── EXTRACTED TEXT

There are also some vitamins that act as natural diuretics, like B6, that can act as a preventative measure if you feel like something in your diet could lead to bloating. Then, there are different herbs you can try as well that can help with excess water retention. Herbal teas, while not exactly prescribed by a doctor, per se, have a lot of benefits and can help calm issues like bloating. For example, Shapiro says she takes Dandelion Root whenever she feels bloated.
Try out a stomach-calming herbal tea, like chamomile, which can help reduce bloating and ease any related symptoms.
Try Out Compression Stockings
Leg swelling can be prevented and treated with the use of compression stockings. Stockings are available in several heights, including knee-high, thigh-high, and pantyhose. Knee-high stockings are sufficient for most patients,” she says.
What Are Compression Stockings?
Compression stockings are tight stockings that apply gentle pressure to your legs and ankles. They work to boost circulation to the legs as well as promote lymphatic drainage and prevent blood from pooling in the veins. People tend to wear compression socks on long flights to help with blood flow.
Weigh Your Birth Control Options With Your Doctor
Birth control has its benefits even beyond preventing unwanted pregnanc, such as regulating hormones, but it also has links to several sometimes negative side effects, which is something that needs to be taken into consideration.
Birth control can also be a big source of water retention. If you feel like your birth control is making you bloated, talk to your doctor as it could be an unintentional side effect.
Dr. Shapiro says that water bloat can also be due to hormones, either related to birth control, or issues on their own. If you've recently started a new or different kind of birth control, give yourself time to adjust first. On the flip side, if you think it's hormonal issues that are causing excess bloating, talk to a gynecologist about your options, as a variety of birth control options are available to help regulate and balance your system.
Be Aware of Body Positioning
“Leg, ankle, and foot swelling can be improved by elevating the legs above the heart level for 30 minutes three or four times per day,” explains Kapoor. “Elevating the legs may be sufficient to reduce or eliminate water retention for people with mild venous disease." While you're in that position, try incorporating some lymphatic massage. "Make sure you massage the affected area—stroke it firmly in the direction of the heart—it may help move the fluid," says Shapiro.

────

### EXERCISE TASKS
a – According to the passage on bloating and water retention, why should someone who thinks hormonal issues are causing excess bloating talk to a gynecologist? Answer in one to three sentences.
b – Answer these questions from the passage on bloating and water retention:
(i) Which vitamin does it name as a natural diuretic?
(ii) In what heights are compression stockings available?
(iii) For how long and how often should the legs be elevated above heart level?
c – Resume the passage on bloating and water retention, starting after its final sentence.
The data after this text is not needed for any of the work here.

── DATA SECTION

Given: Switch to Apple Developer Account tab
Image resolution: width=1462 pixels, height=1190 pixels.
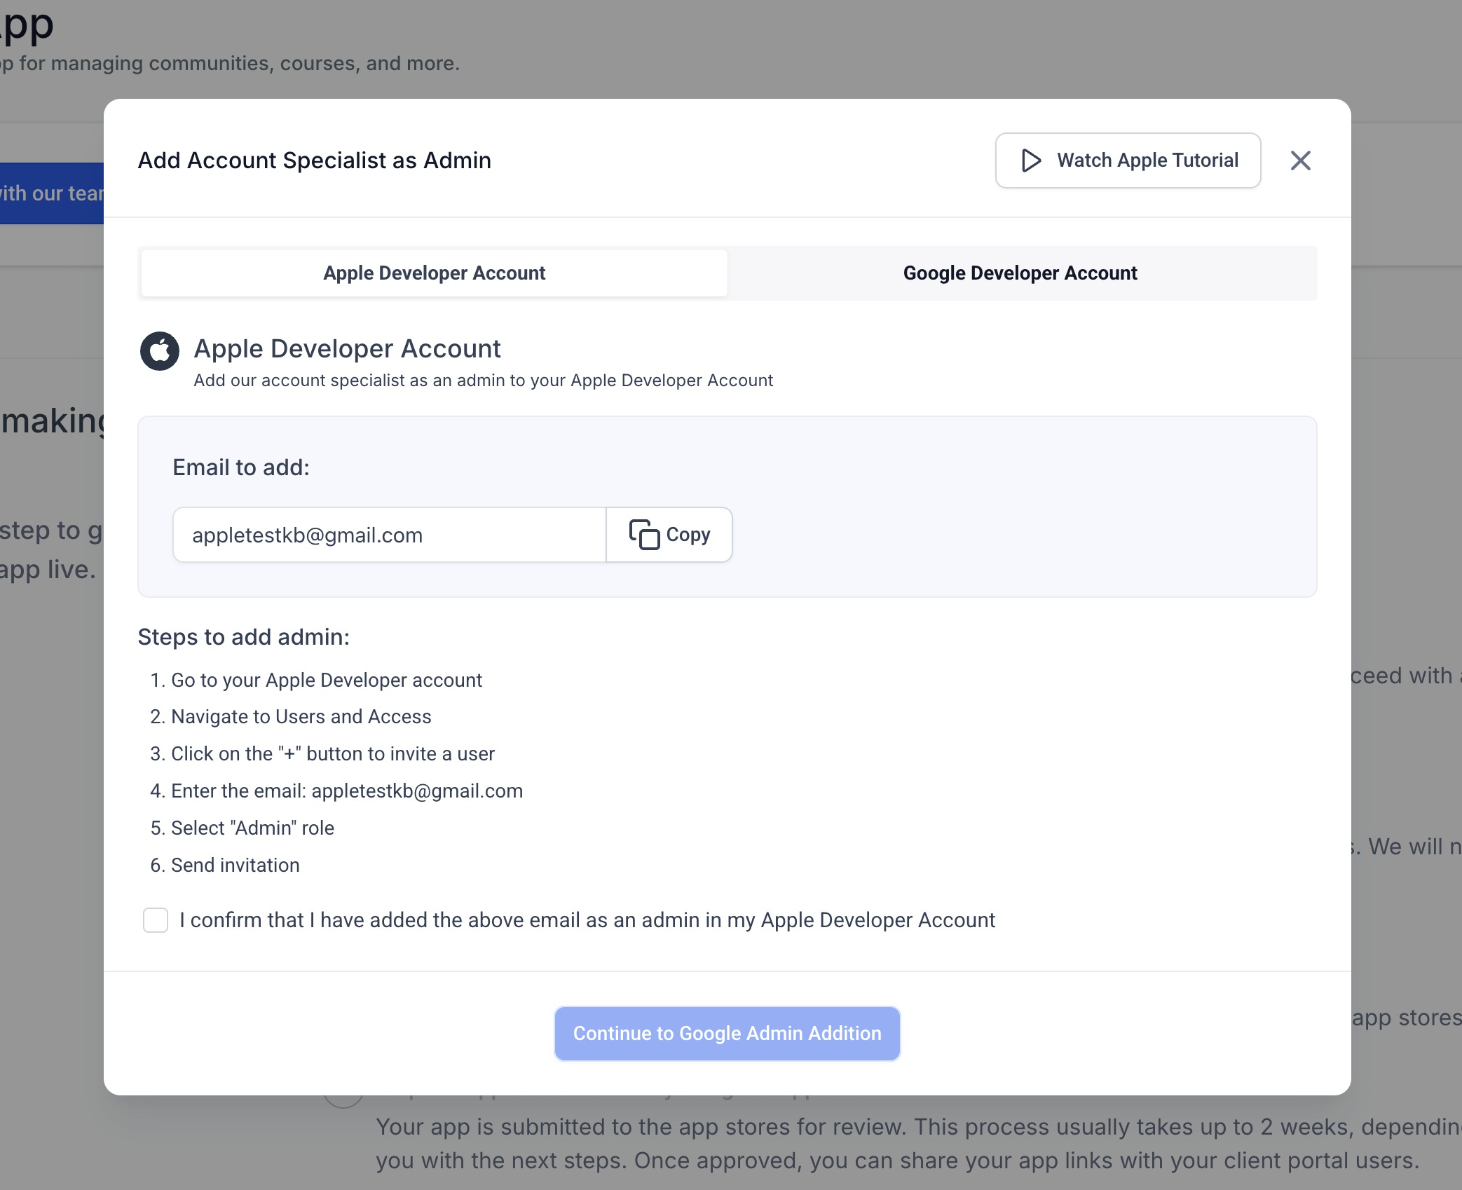Looking at the screenshot, I should coord(434,273).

────

### RESULTS OF THE EXERCISE
a – The passage gives this reason: a variety of birth control options are available to help regulate and balance the body's system.

b –
(i) B6
(ii) Knee-high, thigh-high, and pantyhose
(iii) For 30 minutes, three or four times per day

c –
Don't Take Hot Showers
When a certain area of your body is affected by water retention, avoid extremes of temperature, such as hot baths, showers, and saunas. As more sweating increases to account for the heat, fluid requirements of the body will increase via expanded blood vessels to allow for greater blood flow and an increase in total body water.
Make Movement a Daily Thing
Getting adequate movement is important in general, but especially when it comes to water retention. "Movement prevents water from collecting at extremities like your ankles and feet," Shapiro says. It helps blood flow more efficiently through the body, she says, while sitting or standing in one position too long can prevent efficient movement and lead to bloating, as discussed above. It doesn't matter what you do—be it beginners yoga, a simple jog around the park, or a dance class—the point is, you're moving.
Along with daily movement (which in many ways is essential for general wellbeing), there are other innovative or alternative methods you can try that remove excess sodium, which can lead to water retention. Shapiro cites adding infrared sauna and dry brushing to your daily routine, both of which also have a host of other beneficial effects.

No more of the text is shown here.